Vicky Newham’s Turn A Blind Eye is a police procedural set in multi-cultural East London and introduces DI Maya Rahman.
Lloyd Otis’s Dead Lands is set in 1970s Lewisham (pre-PACE) with a background of right-wing marches. There has been a murder but the prime suspect has escaped from custody and DI Breck and DS Keans are in pursuit of him but each has his/her own personal agenda.

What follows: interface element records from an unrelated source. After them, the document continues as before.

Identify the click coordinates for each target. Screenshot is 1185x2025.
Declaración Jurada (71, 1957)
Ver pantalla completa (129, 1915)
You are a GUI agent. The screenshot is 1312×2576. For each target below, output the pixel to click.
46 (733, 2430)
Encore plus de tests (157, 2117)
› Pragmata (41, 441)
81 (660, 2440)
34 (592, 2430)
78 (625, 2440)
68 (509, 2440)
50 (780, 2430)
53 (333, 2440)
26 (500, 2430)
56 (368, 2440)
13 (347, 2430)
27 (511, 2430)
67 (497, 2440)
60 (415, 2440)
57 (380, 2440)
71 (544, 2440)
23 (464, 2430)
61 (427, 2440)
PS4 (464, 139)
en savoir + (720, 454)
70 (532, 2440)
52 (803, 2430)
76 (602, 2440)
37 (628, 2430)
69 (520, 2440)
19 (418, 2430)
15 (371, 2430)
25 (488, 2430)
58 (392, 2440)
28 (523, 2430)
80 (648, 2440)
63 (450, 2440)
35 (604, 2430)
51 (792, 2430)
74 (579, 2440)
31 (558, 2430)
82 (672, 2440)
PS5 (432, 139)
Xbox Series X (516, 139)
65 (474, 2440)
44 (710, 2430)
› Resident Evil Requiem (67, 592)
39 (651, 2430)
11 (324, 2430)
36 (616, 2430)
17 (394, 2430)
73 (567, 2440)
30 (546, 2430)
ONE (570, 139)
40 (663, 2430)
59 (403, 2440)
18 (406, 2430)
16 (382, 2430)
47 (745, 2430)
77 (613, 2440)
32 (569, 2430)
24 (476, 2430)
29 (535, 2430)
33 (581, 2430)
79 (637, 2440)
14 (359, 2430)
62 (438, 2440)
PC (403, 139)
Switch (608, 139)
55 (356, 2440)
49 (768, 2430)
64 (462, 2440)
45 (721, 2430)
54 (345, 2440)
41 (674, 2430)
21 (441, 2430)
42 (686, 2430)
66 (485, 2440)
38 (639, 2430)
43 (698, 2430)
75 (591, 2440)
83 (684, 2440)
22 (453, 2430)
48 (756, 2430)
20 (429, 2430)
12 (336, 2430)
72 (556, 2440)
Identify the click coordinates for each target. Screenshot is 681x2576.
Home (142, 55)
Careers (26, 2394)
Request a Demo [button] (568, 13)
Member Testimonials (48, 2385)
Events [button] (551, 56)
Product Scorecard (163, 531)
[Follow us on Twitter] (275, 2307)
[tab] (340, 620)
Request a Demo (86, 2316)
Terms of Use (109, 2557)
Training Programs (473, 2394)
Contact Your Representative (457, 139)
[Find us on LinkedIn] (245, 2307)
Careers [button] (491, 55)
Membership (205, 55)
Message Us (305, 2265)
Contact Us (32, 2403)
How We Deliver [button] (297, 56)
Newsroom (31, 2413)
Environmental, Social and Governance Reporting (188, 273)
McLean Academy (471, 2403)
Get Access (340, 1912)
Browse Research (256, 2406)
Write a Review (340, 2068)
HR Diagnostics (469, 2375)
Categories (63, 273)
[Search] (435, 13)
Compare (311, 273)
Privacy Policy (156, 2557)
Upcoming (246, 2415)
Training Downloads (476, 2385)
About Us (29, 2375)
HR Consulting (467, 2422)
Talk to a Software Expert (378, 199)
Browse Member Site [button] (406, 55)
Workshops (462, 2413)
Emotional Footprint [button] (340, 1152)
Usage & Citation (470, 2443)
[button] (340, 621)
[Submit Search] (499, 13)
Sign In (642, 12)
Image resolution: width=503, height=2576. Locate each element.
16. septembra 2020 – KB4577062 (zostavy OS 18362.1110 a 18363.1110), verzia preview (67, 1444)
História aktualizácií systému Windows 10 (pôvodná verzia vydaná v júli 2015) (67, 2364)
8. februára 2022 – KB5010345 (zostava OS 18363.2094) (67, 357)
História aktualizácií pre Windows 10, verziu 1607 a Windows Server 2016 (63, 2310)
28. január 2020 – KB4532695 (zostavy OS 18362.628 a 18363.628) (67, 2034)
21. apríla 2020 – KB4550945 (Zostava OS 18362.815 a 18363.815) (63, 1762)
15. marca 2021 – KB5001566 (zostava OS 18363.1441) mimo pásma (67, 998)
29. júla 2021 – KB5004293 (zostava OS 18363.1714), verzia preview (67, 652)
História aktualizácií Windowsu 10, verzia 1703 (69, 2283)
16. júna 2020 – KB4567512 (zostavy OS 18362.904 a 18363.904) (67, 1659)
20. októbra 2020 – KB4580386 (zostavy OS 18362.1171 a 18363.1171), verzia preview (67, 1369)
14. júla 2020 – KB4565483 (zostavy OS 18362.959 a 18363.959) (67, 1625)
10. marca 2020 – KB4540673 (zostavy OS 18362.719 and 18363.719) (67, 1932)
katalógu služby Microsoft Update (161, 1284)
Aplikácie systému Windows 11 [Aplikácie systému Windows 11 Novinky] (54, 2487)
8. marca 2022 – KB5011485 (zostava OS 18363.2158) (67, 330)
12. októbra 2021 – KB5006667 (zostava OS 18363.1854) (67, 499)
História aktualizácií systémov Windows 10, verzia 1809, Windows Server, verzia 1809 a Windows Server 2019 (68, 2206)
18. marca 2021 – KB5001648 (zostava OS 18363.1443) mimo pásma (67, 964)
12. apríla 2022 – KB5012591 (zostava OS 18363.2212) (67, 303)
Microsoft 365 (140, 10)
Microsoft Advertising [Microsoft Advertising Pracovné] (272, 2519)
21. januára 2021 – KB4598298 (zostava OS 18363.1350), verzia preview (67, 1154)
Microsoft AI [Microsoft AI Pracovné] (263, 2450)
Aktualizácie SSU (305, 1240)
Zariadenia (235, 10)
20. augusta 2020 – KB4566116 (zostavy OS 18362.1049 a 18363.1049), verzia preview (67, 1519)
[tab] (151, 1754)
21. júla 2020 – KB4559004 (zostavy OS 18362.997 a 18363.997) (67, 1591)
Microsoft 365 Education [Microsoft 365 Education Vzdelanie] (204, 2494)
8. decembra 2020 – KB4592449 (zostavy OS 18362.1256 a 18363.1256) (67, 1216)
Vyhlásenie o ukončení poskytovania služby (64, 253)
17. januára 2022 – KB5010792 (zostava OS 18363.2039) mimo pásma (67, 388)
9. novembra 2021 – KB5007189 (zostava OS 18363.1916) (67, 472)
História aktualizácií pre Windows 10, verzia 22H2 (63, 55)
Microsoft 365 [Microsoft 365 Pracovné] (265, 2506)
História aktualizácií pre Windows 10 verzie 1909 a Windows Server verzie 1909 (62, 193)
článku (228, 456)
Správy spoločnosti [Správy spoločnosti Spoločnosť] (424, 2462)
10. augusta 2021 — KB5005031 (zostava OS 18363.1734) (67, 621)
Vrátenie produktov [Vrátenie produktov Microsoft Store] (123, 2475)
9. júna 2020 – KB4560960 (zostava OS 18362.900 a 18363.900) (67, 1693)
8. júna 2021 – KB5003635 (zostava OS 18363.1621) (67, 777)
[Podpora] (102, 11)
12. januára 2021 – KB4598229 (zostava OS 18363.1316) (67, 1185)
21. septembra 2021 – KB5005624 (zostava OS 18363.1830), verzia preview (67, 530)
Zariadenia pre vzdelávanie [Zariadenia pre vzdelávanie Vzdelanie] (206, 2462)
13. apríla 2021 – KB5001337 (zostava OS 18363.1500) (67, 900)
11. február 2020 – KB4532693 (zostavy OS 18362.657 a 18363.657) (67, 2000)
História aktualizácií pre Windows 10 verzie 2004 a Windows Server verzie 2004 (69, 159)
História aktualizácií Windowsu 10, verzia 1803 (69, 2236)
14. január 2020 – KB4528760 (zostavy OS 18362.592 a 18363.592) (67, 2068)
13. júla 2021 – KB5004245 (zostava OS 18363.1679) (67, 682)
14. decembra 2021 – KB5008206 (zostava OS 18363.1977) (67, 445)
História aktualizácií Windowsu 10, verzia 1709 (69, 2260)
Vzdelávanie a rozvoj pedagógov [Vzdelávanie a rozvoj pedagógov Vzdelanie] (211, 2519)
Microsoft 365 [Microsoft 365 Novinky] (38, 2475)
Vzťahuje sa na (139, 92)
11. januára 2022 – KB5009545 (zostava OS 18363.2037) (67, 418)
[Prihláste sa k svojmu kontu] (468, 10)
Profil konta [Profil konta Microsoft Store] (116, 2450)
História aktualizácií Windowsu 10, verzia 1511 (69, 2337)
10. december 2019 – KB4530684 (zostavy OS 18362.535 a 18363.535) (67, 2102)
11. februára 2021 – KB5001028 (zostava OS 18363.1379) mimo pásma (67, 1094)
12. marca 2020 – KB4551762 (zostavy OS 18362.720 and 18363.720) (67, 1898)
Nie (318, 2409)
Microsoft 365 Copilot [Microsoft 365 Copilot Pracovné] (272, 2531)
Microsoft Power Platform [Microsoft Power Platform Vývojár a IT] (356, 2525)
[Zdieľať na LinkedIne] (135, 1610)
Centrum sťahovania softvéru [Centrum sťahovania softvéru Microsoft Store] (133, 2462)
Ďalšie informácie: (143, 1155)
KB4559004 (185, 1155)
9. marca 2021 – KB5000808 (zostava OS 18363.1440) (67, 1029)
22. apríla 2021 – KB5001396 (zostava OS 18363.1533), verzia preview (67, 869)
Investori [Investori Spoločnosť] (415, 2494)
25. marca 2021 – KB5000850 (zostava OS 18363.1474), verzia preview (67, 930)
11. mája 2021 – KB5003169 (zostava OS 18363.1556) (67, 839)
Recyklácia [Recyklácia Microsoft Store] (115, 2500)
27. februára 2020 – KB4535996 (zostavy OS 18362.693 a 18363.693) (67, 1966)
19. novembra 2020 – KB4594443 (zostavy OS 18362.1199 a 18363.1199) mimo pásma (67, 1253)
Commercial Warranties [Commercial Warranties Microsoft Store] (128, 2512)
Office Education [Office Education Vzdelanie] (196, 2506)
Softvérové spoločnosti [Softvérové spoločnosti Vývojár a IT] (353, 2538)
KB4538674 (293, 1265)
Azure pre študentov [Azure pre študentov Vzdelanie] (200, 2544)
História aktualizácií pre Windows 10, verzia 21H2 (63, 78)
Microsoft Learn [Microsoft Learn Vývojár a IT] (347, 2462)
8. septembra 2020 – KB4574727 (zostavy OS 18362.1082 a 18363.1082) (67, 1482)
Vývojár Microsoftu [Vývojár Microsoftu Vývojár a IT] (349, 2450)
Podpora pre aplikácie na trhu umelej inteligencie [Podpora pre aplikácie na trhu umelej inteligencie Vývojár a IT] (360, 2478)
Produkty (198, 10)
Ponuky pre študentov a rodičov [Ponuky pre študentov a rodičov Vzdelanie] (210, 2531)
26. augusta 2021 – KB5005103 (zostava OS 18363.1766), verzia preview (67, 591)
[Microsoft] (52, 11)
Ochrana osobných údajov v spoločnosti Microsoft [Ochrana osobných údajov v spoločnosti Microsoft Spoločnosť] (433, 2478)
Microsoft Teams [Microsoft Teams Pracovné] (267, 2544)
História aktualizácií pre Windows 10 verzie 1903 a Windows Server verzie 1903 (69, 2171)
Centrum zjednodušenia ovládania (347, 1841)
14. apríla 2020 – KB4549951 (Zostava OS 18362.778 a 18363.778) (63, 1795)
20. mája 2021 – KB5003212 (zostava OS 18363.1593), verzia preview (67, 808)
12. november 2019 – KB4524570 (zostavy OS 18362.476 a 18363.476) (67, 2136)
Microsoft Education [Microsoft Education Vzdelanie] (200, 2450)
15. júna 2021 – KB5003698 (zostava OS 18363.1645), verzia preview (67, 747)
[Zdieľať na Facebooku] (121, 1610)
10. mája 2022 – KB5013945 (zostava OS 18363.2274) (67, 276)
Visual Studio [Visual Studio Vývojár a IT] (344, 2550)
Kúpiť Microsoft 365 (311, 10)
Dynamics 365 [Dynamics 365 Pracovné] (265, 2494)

Fresh Blood – Sunday. The last Fresh Blood session, moderated by Jake Kerridge, began with..
Peter Beck, a Swiss writer with a number of crime stories already published. In Damnation, the first to be
published in English, Tom Winter, head of security at a discreet Swiss bank investigates when two of his
colleagues die in a helicopter explosion. The author has been reviewed in
Mystery People as has former lawyer
 



Abi Silver’s The Pinocchio Brief, in which two women lawyers, a young solicitor and a rather older barrister, have to defend a troubled schoolboy accused of murder and deal with super-technological devices in court
proceedings.
S S Mausoof’s thriller The Warehouse, set in the Pakistan tribal area of Waziristan at a time when it was largely controlled by the ultra-fearsome Taliban, features the insurance surveyor Cash investigating an old insurance claim relating to a warehouse.
You Were Made for This, by Michelle Sacks, is about a happy family (Merry, Sam, baby Conor) living in the Swedish woods whose happiness is jeopardised by the arrival of Merry’s friend Frank.
 

 

Former patent lawyer Roz WatkinsThe Devil’s Dice, a patent lawyer is found dead in a Peak District cave. Is it murder or a local curse? DI Meg Dalton investigates.

These panels were thoroughly enjoyable and left me wanting to read the featured titles and forthcoming books by the same authors. Good luck to all of them.